Medical Devices Built From Mined Metals
The medical device industry relies on mined metals with very specific properties. Titanium is the most widely used material for orthopedic implants, including joint replacements, dental implants, and fracture fixation hardware. Its popularity comes down to biology: titanium has excellent biocompatibility, meaning the human body tolerates it well without triggering severe immune reactions. It’s also lightweight and resists corrosion.
Titanium alloys are also used in pacemaker encapsulation, forming the protective shell around the device that sits inside a patient’s chest. Cobalt-chromium alloys show up in heart valves and joint replacements where extreme wear resistance matters. Platinum-iridium alloys are used for electrodes because they maintain stability under electrical charge. Stainless steel, derived from iron ore with added chromium and nickel, remains common in surgical instruments and stents. Each of these metals traces back to a mine.
Fertilizer Manufacturing Relies on Phosphate Mining
Agriculture depends on manufacturing, and that manufacturing depends on mining. The United States alone mines and consumes about 23 million metric tons of phosphate rock per year. Roughly 95 percent of that goes into producing phosphoric acid, the key ingredient in phosphate-based fertilizers. U.S. consumption of those fertilizers grew from an average of 5.8 million metric tons per year between 1960 and 2007 to over 8.5 million metric tons by 2007, and the trend has continued upward.
Potash, another mined mineral, supplies the potassium that crops need. Together, phosphate and potash mining feed the fertilizer manufacturing process that keeps global food production viable. The scale of waste involved hints at the scale of mining required: the fertilizer industry produces about 5.2 tons of a byproduct called phosphogypsum for every single ton of phosphoric acid it manufactures.
What Happens When Mining Falters
The importance of mining to manufacturing becomes most obvious when supply chains break. In April 2025, China introduced export controls on seven heavy rare earth elements, along with all related compounds, metals, and magnets. Export volumes dropped sharply in the weeks that followed. Carmakers in the United States and Europe struggled to source the permanent magnets their vehicles require, with some forced to reduce factory output or temporarily shut down production lines entirely.
This wasn’t a hypothetical scenario or a stress test. It was real production loss caused by a disruption at the mining and mineral processing stage cascading downstream into finished goods manufacturing.
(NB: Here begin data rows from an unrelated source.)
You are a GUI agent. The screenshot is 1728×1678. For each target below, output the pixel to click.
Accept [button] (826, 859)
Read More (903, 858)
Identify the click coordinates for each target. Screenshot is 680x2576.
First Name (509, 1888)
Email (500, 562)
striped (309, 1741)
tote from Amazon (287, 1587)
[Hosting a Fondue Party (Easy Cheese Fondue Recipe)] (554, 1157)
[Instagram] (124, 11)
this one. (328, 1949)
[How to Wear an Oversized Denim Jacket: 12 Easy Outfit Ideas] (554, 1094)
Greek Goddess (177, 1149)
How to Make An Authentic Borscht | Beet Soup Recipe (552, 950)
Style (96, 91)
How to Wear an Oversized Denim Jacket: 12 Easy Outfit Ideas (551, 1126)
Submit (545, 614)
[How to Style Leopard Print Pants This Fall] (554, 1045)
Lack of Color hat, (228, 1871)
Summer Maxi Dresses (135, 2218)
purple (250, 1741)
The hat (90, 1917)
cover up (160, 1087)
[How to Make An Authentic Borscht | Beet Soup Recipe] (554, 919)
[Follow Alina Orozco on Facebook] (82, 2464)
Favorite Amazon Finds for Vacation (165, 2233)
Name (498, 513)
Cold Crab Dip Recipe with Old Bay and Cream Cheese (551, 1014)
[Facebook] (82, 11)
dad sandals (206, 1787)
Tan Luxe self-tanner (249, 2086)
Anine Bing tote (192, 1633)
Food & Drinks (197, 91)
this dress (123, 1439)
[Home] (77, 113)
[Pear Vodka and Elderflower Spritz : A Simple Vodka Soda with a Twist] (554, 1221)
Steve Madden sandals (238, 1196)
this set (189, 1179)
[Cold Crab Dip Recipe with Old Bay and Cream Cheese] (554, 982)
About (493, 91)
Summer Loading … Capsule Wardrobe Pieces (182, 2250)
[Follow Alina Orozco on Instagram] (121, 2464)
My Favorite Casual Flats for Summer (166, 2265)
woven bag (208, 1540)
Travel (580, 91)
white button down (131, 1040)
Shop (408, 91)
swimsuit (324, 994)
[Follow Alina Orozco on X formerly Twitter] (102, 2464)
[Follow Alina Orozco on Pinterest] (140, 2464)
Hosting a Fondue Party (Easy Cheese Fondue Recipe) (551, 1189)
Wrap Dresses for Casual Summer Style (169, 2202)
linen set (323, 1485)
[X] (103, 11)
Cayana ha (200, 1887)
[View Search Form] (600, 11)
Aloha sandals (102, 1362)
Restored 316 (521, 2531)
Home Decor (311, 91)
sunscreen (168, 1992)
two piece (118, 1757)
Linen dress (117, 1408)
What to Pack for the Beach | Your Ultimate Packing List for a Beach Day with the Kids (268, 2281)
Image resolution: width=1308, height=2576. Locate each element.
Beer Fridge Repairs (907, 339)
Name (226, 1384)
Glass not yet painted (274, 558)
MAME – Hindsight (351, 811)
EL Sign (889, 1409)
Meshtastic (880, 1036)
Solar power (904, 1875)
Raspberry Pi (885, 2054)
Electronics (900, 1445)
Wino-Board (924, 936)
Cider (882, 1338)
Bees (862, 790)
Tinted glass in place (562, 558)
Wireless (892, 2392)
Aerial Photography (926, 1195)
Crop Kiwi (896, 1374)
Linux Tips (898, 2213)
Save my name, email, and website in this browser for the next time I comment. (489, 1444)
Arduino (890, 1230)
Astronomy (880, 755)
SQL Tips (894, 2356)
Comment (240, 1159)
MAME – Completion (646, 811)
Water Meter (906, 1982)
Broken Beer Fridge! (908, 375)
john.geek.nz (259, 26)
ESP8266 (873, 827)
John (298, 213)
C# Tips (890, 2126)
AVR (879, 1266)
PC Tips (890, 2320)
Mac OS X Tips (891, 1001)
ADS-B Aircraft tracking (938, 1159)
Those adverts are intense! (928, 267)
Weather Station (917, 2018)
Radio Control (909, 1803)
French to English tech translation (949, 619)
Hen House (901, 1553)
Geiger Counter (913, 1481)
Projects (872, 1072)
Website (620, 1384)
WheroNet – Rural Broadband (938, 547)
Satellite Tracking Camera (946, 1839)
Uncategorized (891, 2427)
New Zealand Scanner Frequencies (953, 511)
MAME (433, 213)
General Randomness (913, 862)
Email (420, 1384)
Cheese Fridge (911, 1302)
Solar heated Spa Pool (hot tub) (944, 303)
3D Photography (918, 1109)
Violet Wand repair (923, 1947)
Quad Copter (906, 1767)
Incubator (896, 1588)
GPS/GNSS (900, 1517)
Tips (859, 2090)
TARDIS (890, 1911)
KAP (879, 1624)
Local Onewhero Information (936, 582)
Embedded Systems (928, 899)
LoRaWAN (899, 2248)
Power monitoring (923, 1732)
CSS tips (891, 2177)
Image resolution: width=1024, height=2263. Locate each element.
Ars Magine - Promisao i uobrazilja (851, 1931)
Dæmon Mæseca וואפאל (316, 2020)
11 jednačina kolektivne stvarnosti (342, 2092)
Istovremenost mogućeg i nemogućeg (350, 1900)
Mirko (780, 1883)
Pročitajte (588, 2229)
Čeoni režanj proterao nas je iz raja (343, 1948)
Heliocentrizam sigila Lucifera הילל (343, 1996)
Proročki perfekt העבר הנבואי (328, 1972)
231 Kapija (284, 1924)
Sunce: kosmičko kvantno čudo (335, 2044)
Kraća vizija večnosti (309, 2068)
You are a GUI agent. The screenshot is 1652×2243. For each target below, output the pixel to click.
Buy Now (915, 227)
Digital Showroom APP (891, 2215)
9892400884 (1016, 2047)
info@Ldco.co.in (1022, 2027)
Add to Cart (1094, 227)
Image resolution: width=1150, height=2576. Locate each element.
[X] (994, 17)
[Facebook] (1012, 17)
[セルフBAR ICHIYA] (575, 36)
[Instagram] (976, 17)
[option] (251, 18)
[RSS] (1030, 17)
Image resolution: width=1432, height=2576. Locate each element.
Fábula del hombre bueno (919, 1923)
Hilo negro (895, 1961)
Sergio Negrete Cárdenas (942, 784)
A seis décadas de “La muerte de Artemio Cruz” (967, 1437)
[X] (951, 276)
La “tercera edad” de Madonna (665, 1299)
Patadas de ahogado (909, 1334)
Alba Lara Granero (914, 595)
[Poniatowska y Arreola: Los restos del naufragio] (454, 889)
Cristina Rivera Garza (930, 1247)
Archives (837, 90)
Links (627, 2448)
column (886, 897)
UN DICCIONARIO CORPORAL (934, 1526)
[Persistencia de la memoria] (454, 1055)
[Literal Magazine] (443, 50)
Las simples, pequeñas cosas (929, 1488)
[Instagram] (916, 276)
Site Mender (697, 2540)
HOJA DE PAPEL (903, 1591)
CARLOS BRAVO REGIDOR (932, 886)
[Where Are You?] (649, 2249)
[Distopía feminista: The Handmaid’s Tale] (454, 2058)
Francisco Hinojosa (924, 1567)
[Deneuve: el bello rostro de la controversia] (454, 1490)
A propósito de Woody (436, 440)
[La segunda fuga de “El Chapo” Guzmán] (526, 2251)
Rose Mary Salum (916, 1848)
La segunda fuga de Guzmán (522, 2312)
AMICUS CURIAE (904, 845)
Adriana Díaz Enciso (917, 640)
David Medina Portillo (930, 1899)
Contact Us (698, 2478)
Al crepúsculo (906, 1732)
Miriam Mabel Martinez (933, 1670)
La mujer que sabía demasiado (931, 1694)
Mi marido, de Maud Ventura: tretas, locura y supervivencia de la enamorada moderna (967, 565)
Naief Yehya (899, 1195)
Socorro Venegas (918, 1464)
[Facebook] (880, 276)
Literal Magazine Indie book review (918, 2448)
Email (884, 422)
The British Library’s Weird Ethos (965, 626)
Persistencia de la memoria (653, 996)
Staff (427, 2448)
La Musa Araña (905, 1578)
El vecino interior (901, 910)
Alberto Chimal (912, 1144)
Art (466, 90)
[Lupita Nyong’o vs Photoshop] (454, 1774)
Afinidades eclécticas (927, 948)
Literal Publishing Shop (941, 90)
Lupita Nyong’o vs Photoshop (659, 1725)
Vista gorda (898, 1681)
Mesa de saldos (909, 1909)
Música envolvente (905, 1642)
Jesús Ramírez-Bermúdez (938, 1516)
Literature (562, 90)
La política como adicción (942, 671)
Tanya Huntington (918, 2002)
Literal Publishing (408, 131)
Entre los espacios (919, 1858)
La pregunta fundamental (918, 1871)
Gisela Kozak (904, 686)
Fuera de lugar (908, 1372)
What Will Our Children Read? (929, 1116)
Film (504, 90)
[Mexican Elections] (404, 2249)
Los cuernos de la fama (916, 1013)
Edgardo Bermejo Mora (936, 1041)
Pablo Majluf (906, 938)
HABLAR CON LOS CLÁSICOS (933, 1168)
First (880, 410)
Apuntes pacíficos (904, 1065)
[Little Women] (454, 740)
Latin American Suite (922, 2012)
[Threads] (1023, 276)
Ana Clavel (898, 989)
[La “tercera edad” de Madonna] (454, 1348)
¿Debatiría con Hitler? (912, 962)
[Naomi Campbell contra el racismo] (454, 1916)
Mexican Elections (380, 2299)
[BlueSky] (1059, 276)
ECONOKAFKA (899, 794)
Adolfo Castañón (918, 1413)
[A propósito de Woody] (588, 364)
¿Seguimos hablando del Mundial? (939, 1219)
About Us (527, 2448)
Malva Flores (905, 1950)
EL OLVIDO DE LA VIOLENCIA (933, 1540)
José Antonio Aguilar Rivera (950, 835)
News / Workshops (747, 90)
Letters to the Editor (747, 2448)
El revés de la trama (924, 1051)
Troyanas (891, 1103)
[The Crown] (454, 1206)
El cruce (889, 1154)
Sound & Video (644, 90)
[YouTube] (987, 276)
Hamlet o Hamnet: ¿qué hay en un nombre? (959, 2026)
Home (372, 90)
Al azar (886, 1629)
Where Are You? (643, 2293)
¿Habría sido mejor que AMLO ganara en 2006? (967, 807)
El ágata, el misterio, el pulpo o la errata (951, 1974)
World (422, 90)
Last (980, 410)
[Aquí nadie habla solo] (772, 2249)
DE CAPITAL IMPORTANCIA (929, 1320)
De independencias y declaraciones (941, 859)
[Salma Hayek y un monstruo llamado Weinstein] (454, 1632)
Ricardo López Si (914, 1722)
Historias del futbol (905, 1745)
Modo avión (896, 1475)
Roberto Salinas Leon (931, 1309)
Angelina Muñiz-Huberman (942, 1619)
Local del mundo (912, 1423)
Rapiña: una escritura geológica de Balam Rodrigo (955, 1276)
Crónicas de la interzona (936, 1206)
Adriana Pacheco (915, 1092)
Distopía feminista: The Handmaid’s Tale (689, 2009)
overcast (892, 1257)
The episode illustrated a pattern that has repeated across industries: when mined materials become scarce or politically restricted, factories that seemed to have nothing to do with mining suddenly can’t operate.
The concentration of mining and mineral processing in a small number of countries amplifies this risk. Many critical minerals pass through just one or two nations between the mine and the factory floor. That creates chokepoints where trade disputes, natural disasters, or policy changes can disrupt manufacturing on a global scale, affecting everything from the price of a new car to the availability of medical implants.